* Extracted text:

Roosevelt University Freshman Biology Major Receives Scholarship Furthering Latinas in the Sciences

Karen Martinez

CHICAGO–(ENEWSPF)–January 23, 2015.   Karen Martinez, a freshman biology major and first in her family to attend college at Roosevelt University, has been awarded a new, four-year scholarship that is intended to increase her chances of success in the sciences.

A native of Chicago’s southwest Archer Heights community, Martinez has long had a dream of going to medical school to become a cardiologist.

Now, a new scholarship awarded recently by Mujeres Latinas en Acción and the Greer Foundation is helping Martinez take the first step in establishing a clear path toward her goal.

“We know from recent studies that there is a lack of representation of Latinos and Latinas in the science, technology, engineering and medical fields,” said Gerald Guevarra, youth program advocate for Mujeres Latinas en Acción in Chicago’s Pilsen neighborhood where Martinez has been a participant since 2011 to area teens participating in the not-for-profit’s Proyecto Juventud (Project Youth) program.

According to the 2013 National Science Foundation study on Women, Minorities and Persons with Disabilities in the Sciences and Engineering, almost 70 of workers in science and engineering fields were white, compared to just 6 percent who were Hispanic at the end of the last decade.

While studies suggest the number of Hispanics entering STEM fields is on the rise, a recent report prepared for the Hispanic Association of Colleges and Universities showed Hispanics are less likely than whites to major in college in the sciences and are also less likely than whites to earn college degrees when science is their major.

“We want to encourage and help young people, like Karen, who have an interest in the sciences, so they can succeed and break barriers,” Guevarra said.

The scholarship opportunity calls for Martinez, during her junior and senior years at Roosevelt, to return to Mujeres Latinas en Acción to mentor youths on the importance of college, hopefully inspiring them to follow her path in the sciences.

“I was very worried about how my parents were going to be able to pay my tuition,” said Martinez. “This is a blessing for me and my family that should help me get ahead.”

The scholarship is one of four to be offered annually by Mujeres Latinas en Acción and the Greer Foundation for first-generation college students interested in the sciences.

* Provided data:
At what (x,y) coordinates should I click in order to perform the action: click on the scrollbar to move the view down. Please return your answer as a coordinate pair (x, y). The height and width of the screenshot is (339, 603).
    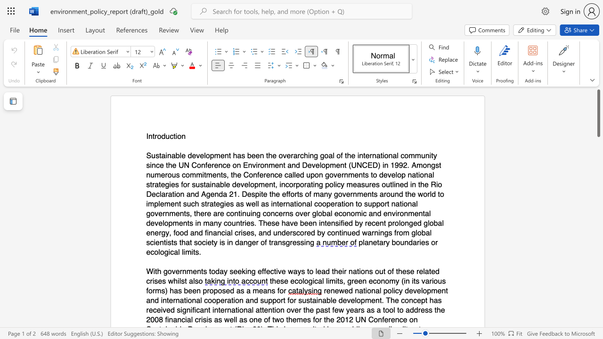
    Looking at the image, I should click on (597, 239).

* Aim of the exercise: Please transcribe the passage of the scholarship article between "While studies suggest" and "path in the sciences.", inclusive. Work only from the scholarship article and disregard the data.

* Solution:
While studies suggest the number of Hispanics entering STEM fields is on the rise, a recent report prepared for the Hispanic Association of Colleges and Universities showed Hispanics are less likely than whites to major in college in the sciences and are also less likely than whites to earn college degrees when science is their major.

“We want to encourage and help young people, like Karen, who have an interest in the sciences, so they can succeed and break barriers,” Guevarra said.

The scholarship opportunity calls for Martinez, during her junior and senior years at Roosevelt, to return to Mujeres Latinas en Acción to mentor youths on the importance of college, hopefully inspiring them to follow her path in the sciences.